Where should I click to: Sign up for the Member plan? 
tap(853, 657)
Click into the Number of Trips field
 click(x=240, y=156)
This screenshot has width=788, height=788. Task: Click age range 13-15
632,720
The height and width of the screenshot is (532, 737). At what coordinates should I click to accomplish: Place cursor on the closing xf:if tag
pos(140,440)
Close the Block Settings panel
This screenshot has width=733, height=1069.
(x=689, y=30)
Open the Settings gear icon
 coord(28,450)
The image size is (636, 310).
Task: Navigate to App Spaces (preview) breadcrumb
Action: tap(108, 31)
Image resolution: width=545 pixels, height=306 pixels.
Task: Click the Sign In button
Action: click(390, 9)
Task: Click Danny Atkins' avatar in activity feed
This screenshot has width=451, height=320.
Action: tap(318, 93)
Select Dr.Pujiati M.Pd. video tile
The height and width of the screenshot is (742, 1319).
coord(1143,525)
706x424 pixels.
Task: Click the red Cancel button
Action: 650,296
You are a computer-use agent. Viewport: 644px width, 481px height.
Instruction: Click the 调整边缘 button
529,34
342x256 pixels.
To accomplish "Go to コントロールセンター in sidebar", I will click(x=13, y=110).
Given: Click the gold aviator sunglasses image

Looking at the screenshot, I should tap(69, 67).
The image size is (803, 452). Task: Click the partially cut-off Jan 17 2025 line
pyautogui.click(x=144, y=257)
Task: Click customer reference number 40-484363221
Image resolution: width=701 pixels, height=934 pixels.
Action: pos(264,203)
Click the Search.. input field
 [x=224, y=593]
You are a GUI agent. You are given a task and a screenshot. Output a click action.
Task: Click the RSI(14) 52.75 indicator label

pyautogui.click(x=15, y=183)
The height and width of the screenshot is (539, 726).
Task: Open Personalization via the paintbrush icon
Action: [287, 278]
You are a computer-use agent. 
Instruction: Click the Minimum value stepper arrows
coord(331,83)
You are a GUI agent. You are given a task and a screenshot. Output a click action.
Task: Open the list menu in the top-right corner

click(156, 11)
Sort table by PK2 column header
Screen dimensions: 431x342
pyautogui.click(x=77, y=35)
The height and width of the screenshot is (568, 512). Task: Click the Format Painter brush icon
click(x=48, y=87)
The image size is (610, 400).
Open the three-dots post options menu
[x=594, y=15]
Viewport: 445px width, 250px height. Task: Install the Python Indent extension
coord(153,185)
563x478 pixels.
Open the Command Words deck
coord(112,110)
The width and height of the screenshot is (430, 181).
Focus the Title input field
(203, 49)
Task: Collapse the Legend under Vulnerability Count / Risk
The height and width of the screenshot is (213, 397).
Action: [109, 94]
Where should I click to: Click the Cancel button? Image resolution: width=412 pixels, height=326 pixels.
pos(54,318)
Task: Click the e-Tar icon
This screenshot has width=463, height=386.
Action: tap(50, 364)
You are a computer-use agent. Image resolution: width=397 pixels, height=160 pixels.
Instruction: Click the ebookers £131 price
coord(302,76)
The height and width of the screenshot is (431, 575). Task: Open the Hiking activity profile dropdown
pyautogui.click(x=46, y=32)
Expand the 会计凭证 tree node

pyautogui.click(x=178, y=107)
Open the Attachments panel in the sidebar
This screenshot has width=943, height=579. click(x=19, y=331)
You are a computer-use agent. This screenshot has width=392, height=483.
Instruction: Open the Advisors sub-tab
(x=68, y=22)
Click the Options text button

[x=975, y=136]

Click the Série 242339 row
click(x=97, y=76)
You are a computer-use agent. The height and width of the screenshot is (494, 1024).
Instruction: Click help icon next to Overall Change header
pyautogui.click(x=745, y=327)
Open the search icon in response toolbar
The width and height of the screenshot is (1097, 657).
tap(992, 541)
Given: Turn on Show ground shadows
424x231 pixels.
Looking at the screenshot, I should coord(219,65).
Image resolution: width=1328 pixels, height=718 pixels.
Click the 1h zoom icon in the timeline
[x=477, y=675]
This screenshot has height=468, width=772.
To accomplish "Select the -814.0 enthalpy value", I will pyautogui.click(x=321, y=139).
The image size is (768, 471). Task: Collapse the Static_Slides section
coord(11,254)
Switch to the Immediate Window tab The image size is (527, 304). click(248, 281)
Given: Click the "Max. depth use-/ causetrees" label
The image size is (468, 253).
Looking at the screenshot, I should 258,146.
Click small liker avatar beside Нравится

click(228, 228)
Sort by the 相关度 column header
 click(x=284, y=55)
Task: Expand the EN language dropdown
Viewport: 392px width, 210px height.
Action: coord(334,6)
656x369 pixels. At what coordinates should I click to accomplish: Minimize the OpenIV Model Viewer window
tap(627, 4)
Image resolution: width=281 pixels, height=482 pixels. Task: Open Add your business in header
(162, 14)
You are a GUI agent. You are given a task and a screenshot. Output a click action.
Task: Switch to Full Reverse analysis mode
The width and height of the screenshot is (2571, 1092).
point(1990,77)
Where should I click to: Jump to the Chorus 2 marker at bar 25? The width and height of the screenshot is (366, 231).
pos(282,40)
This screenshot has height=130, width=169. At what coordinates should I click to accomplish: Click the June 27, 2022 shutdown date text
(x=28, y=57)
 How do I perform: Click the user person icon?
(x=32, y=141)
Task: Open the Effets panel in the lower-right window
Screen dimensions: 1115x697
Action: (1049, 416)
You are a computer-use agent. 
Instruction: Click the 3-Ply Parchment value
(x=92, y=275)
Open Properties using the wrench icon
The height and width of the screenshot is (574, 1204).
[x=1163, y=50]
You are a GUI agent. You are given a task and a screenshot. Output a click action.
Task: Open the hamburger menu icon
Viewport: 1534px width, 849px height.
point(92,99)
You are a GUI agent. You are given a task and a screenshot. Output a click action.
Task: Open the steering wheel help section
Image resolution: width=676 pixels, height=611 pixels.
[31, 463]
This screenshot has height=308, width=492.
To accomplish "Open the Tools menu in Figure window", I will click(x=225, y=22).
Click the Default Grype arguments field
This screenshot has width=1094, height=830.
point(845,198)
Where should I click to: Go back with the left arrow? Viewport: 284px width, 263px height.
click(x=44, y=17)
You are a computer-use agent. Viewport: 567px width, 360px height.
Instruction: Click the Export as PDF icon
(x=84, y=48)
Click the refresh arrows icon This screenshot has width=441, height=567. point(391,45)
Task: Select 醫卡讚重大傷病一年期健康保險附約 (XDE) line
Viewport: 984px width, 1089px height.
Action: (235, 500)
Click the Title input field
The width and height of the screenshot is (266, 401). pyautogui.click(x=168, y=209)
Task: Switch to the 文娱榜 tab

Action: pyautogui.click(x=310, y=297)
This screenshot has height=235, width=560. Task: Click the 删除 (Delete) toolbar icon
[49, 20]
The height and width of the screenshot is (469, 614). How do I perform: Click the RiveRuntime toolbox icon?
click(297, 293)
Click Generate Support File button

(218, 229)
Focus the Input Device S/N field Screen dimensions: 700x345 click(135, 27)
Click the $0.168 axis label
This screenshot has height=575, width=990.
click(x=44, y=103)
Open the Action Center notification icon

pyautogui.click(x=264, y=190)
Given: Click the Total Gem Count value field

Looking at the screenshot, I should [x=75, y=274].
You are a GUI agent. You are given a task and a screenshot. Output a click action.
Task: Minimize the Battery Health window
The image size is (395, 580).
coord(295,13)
··········
§ **Task goal**
An exact transcription of all the material above is the expected answer.

§ **Response area**
Where should I click to: Sign up for the Member plan? 
tap(853, 657)
Click into the Number of Trips field
 click(x=240, y=156)
This screenshot has width=788, height=788. Task: Click age range 13-15
632,720
The height and width of the screenshot is (532, 737). At what coordinates should I click to accomplish: Place cursor on the closing xf:if tag
pos(140,440)
Close the Block Settings panel
This screenshot has width=733, height=1069.
(x=689, y=30)
Open the Settings gear icon
 coord(28,450)
The image size is (636, 310).
Task: Navigate to App Spaces (preview) breadcrumb
Action: tap(108, 31)
Image resolution: width=545 pixels, height=306 pixels.
Task: Click the Sign In button
Action: click(390, 9)
Task: Click Danny Atkins' avatar in activity feed
This screenshot has width=451, height=320.
Action: tap(318, 93)
Select Dr.Pujiati M.Pd. video tile
The height and width of the screenshot is (742, 1319).
coord(1143,525)
706x424 pixels.
Task: Click the red Cancel button
Action: 650,296
You are a computer-use agent. Viewport: 644px width, 481px height.
Instruction: Click the 调整边缘 button
529,34
342x256 pixels.
To accomplish "Go to コントロールセンター in sidebar", I will click(x=13, y=110).
Given: Click the gold aviator sunglasses image

Looking at the screenshot, I should tap(69, 67).
The image size is (803, 452). Task: Click the partially cut-off Jan 17 2025 line
pyautogui.click(x=144, y=257)
Task: Click customer reference number 40-484363221
Image resolution: width=701 pixels, height=934 pixels.
Action: pos(264,203)
Click the Search.. input field
 [x=224, y=593]
You are a GUI agent. You are given a task and a screenshot. Output a click action.
Task: Click the RSI(14) 52.75 indicator label

pyautogui.click(x=15, y=183)
The height and width of the screenshot is (539, 726).
Task: Open Personalization via the paintbrush icon
Action: [287, 278]
You are a computer-use agent. 
Instruction: Click the Minimum value stepper arrows
coord(331,83)
You are a GUI agent. You are given a task and a screenshot. Output a click action.
Task: Open the list menu in the top-right corner

click(156, 11)
Sort table by PK2 column header
Screen dimensions: 431x342
pyautogui.click(x=77, y=35)
The height and width of the screenshot is (568, 512). Task: Click the Format Painter brush icon
click(x=48, y=87)
The image size is (610, 400).
Open the three-dots post options menu
[x=594, y=15]
Viewport: 445px width, 250px height. Task: Install the Python Indent extension
coord(153,185)
563x478 pixels.
Open the Command Words deck
coord(112,110)
The width and height of the screenshot is (430, 181).
Focus the Title input field
(203, 49)
Task: Collapse the Legend under Vulnerability Count / Risk
The height and width of the screenshot is (213, 397).
Action: [109, 94]
Where should I click to: Click the Cancel button? Image resolution: width=412 pixels, height=326 pixels.
pos(54,318)
Task: Click the e-Tar icon
This screenshot has width=463, height=386.
Action: tap(50, 364)
You are a computer-use agent. Image resolution: width=397 pixels, height=160 pixels.
Instruction: Click the ebookers £131 price
coord(302,76)
The height and width of the screenshot is (431, 575). Task: Open the Hiking activity profile dropdown
pyautogui.click(x=46, y=32)
Expand the 会计凭证 tree node

pyautogui.click(x=178, y=107)
Open the Attachments panel in the sidebar
This screenshot has width=943, height=579. click(x=19, y=331)
You are a computer-use agent. This screenshot has width=392, height=483.
Instruction: Open the Advisors sub-tab
(x=68, y=22)
Click the Options text button

[x=975, y=136]

Click the Série 242339 row
click(x=97, y=76)
You are a computer-use agent. The height and width of the screenshot is (494, 1024).
Instruction: Click help icon next to Overall Change header
pyautogui.click(x=745, y=327)
Open the search icon in response toolbar
The width and height of the screenshot is (1097, 657).
tap(992, 541)
Given: Turn on Show ground shadows
424x231 pixels.
Looking at the screenshot, I should coord(219,65).
Image resolution: width=1328 pixels, height=718 pixels.
Click the 1h zoom icon in the timeline
[x=477, y=675]
This screenshot has height=468, width=772.
To accomplish "Select the -814.0 enthalpy value", I will pyautogui.click(x=321, y=139).
The image size is (768, 471). Task: Collapse the Static_Slides section
coord(11,254)
Switch to the Immediate Window tab The image size is (527, 304). click(248, 281)
Given: Click the "Max. depth use-/ causetrees" label
The image size is (468, 253).
Looking at the screenshot, I should 258,146.
Click small liker avatar beside Нравится

click(228, 228)
Sort by the 相关度 column header
 click(x=284, y=55)
Task: Expand the EN language dropdown
Viewport: 392px width, 210px height.
Action: coord(334,6)
656x369 pixels. At what coordinates should I click to accomplish: Minimize the OpenIV Model Viewer window
tap(627, 4)
Image resolution: width=281 pixels, height=482 pixels. Task: Open Add your business in header
(162, 14)
You are a GUI agent. You are given a task and a screenshot. Output a click action.
Task: Switch to Full Reverse analysis mode
The width and height of the screenshot is (2571, 1092).
point(1990,77)
Where should I click to: Jump to the Chorus 2 marker at bar 25? The width and height of the screenshot is (366, 231).
pos(282,40)
This screenshot has height=130, width=169. At what coordinates should I click to accomplish: Click the June 27, 2022 shutdown date text
(x=28, y=57)
 How do I perform: Click the user person icon?
(x=32, y=141)
Task: Open the Effets panel in the lower-right window
Screen dimensions: 1115x697
Action: (1049, 416)
You are a computer-use agent. 
Instruction: Click the 3-Ply Parchment value
(x=92, y=275)
Open Properties using the wrench icon
The height and width of the screenshot is (574, 1204).
[x=1163, y=50]
You are a GUI agent. You are given a task and a screenshot. Output a click action.
Task: Open the hamburger menu icon
Viewport: 1534px width, 849px height.
point(92,99)
You are a GUI agent. You are given a task and a screenshot. Output a click action.
Task: Open the steering wheel help section
Image resolution: width=676 pixels, height=611 pixels.
[31, 463]
This screenshot has height=308, width=492.
To accomplish "Open the Tools menu in Figure window", I will click(x=225, y=22).
Click the Default Grype arguments field
This screenshot has width=1094, height=830.
point(845,198)
Where should I click to: Go back with the left arrow? Viewport: 284px width, 263px height.
click(x=44, y=17)
You are a computer-use agent. Viewport: 567px width, 360px height.
Instruction: Click the Export as PDF icon
(x=84, y=48)
Click the refresh arrows icon This screenshot has width=441, height=567. point(391,45)
Task: Select 醫卡讚重大傷病一年期健康保險附約 (XDE) line
Viewport: 984px width, 1089px height.
Action: (235, 500)
Click the Title input field
The width and height of the screenshot is (266, 401). pyautogui.click(x=168, y=209)
Task: Switch to the 文娱榜 tab

Action: pyautogui.click(x=310, y=297)
This screenshot has height=235, width=560. Task: Click the 删除 (Delete) toolbar icon
[49, 20]
The height and width of the screenshot is (469, 614). How do I perform: Click the RiveRuntime toolbox icon?
click(297, 293)
Click Generate Support File button

(218, 229)
Focus the Input Device S/N field Screen dimensions: 700x345 click(135, 27)
Click the $0.168 axis label
This screenshot has height=575, width=990.
click(x=44, y=103)
Open the Action Center notification icon

pyautogui.click(x=264, y=190)
Given: Click the Total Gem Count value field

Looking at the screenshot, I should [x=75, y=274].
You are a GUI agent. You are given a task and a screenshot. Output a click action.
Task: Minimize the Battery Health window
The image size is (395, 580).
coord(295,13)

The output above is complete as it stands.